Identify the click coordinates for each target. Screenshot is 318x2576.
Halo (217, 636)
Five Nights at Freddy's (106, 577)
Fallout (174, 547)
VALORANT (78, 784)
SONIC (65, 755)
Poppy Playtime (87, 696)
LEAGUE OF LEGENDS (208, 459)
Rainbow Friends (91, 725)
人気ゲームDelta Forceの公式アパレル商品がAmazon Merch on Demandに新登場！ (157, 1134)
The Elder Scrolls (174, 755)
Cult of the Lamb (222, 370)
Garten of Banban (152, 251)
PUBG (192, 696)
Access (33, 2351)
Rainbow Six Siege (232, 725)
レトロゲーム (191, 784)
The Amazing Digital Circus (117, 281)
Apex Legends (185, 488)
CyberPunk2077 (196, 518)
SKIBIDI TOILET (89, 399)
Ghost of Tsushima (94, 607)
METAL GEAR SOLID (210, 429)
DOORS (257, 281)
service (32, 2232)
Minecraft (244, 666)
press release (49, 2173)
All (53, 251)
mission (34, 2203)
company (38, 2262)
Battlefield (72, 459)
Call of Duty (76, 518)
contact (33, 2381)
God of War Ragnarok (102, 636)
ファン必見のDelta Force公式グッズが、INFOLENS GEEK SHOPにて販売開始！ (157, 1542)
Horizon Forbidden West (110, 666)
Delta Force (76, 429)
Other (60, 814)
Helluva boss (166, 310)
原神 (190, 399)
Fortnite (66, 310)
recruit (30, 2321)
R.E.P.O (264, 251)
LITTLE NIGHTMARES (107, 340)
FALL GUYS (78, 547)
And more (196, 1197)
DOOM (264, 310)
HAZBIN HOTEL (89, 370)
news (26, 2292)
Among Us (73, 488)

_ _ _ _ _

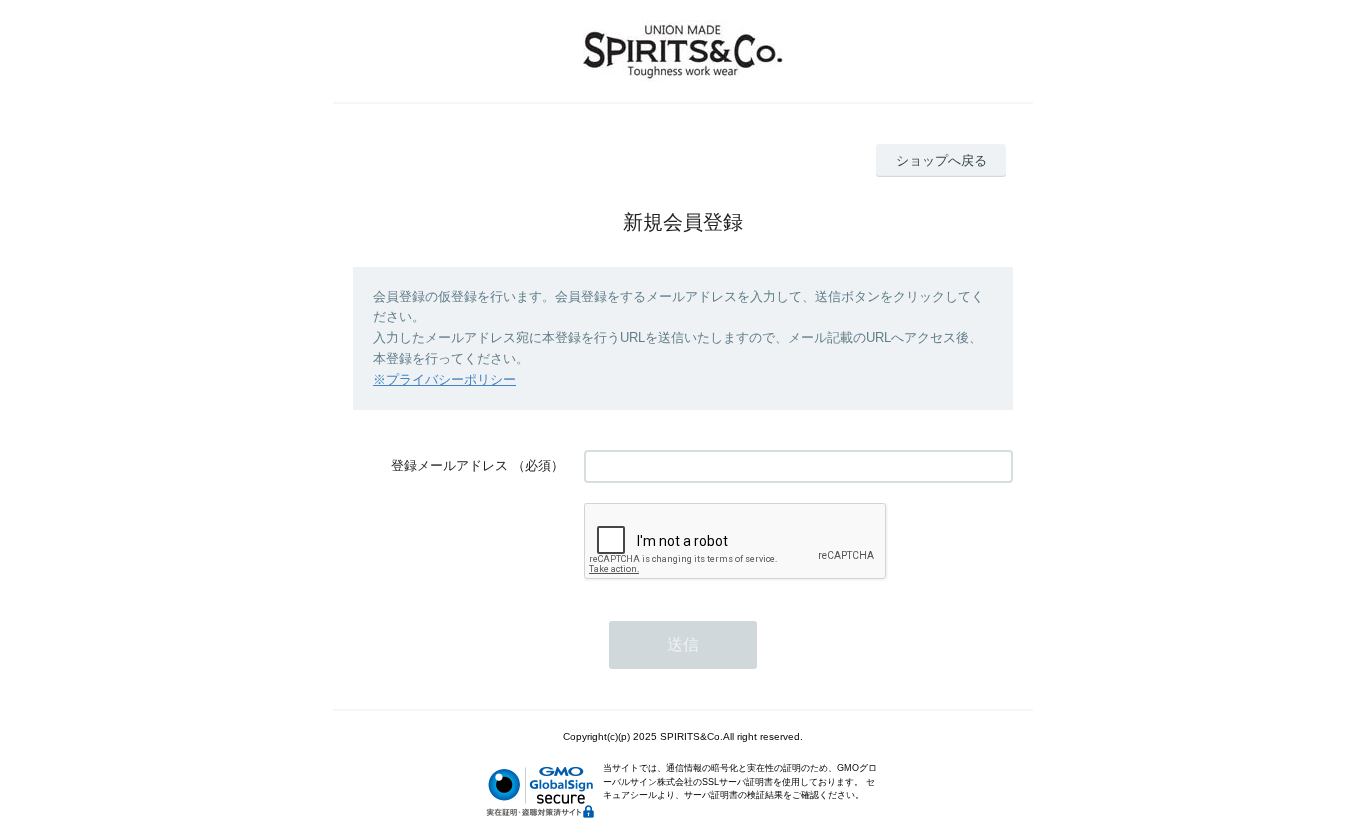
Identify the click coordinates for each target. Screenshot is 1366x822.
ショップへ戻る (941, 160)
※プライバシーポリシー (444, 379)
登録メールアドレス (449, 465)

_ _ _ _ _

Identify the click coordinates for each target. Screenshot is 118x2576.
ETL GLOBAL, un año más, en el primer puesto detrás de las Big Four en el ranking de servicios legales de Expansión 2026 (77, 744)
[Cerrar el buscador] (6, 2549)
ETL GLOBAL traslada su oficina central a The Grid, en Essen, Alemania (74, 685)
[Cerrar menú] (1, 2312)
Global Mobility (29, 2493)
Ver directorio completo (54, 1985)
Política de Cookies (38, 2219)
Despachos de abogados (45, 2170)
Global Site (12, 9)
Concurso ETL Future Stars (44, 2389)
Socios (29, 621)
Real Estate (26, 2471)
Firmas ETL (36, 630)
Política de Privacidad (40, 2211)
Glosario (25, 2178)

_ _ _ _ _

■ **TASK DETAILS**
From the records above, pull every line that has the string "coordinates" and copy it.

■ **ANSWER TO THIS TASK**
Identify the click coordinates for each target. Screenshot is 318x2576.
Identify the click coordinates for each target. Screenshot is 1366x822.
Identify the click coordinates for each target. Screenshot is 118x2576.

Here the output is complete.